Strasbourg, France - European Commission President Jean-Claude Juncker unveiled measures on Wednesday to ramp up the European Union's border and coastguard and bolster the bloc's asylum system.
The announcements came during Juncker's annual State of the Union address to the European Parliament. It comes at a critical juncture for the EU, amid a rise in populist and nationalist forces who have seized on the migration issue to show where Europe is falling short.
The biggest challenge facing the European Union
Despite a fall in arrivals since the crisis of 2015-16, when more than a million people reached the bloc, the issue still dominates the agenda. Italy's new government has joined the hard-liners and begun blocking migrant rescue boats from docking in its harbours.
Besides Italy, governments in Austria and central Europe argue that the EU can only bring migration under control by closing its borders to new arrivals, while opposing efforts to redistribute asylum seekers within the bloc.
"We cannot continue to squabble to find ad-hoc solutions each time a new ship arrives. Temporary solidarity is not good enough. We need lasting solidarity – today and forever more," Juncker said.
The proposals come a week before EU leaders hold informal talks in Salzburg, where migration will be high on the agenda.

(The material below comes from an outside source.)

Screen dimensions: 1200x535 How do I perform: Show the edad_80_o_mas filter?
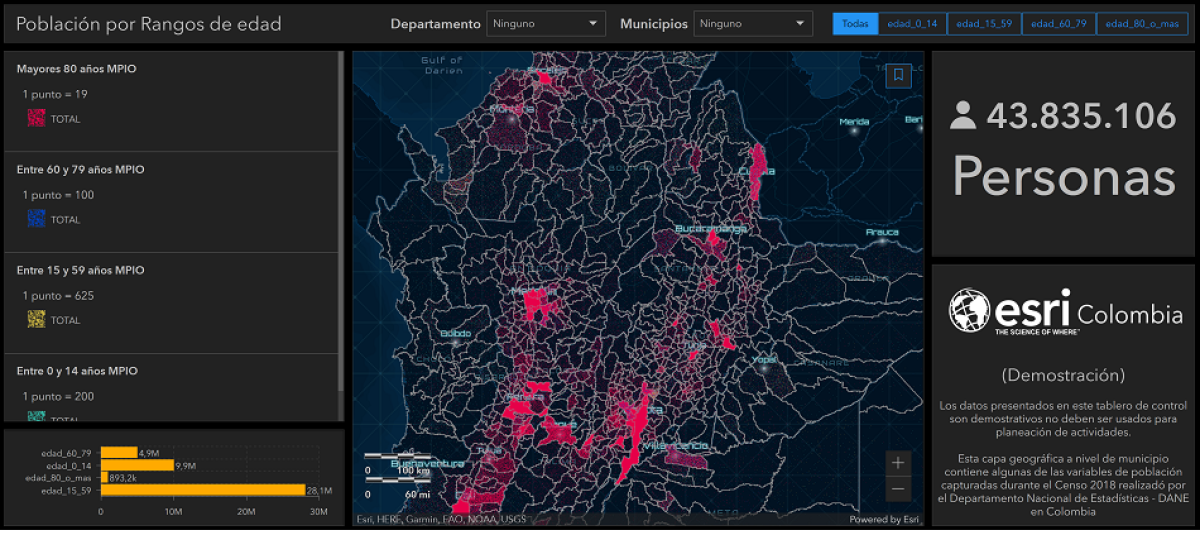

German Chancellor Angela Merkel described migration as the biggest challenge the EU is facing, calling it a "significantly larger" threat to the bloc's unity than the eurozone financial crisis had been.

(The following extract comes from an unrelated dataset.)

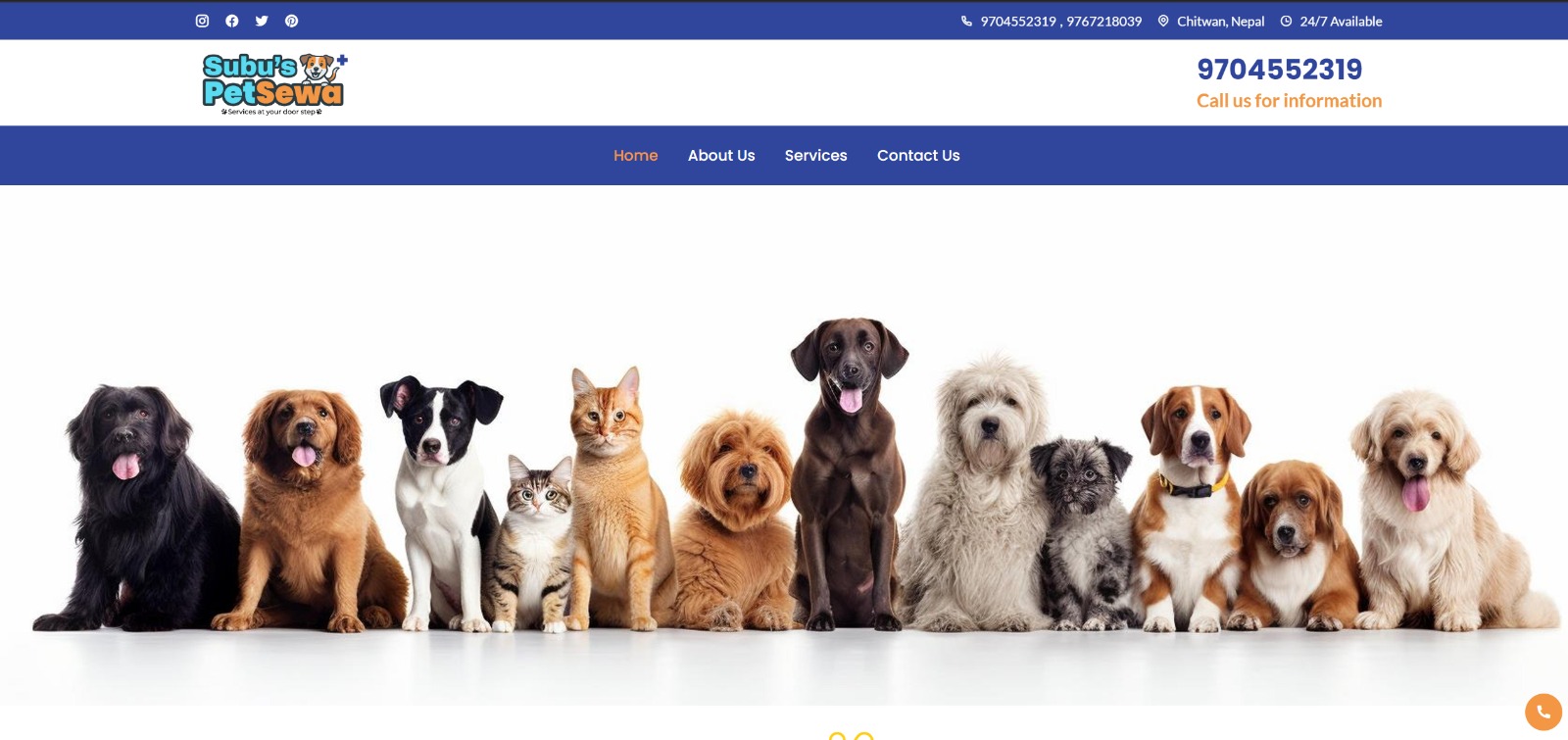Open the Twitter social icon
The height and width of the screenshot is (740, 1568).
pos(262,21)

Strengthening the European Border Agency
Juncker announced plans to boost the European border and coastguard agency, Frontex, by increasing its officers from 1,500 to 10,000 by 2020. They should be able to carry out identity checks, refuse entry and intercept people, according to the commission proposal.
Frontex should also be able to deploy staff outside the EU, in neighbouring countries and beyond, under the proposal.
Juncker proposed further developing the EU asylum agency to help member states process asylum claims, as well as accelerating the return of illegal migrants - an issue that has long been a sticking point in the EU.
At the same time, Juncker called on member states to open more legal pathways for skilled migrants to enter the EU.
The State of the Union address lays out the commission's political priorities for the year ahead, and comes ahead of EU elections in May 2019, in which populists and nationalists could make strong gains.
The proposals require the approval of EU member states and lawmakers before they can take effect.
Juncker also announced plans to abolish daylight savings in the EU; crack down on terrorism and election meddling; launch a new trade-oriented partnership with Africa; and improve decision-making on foreign policy issues by scrapping vetoes in some areas.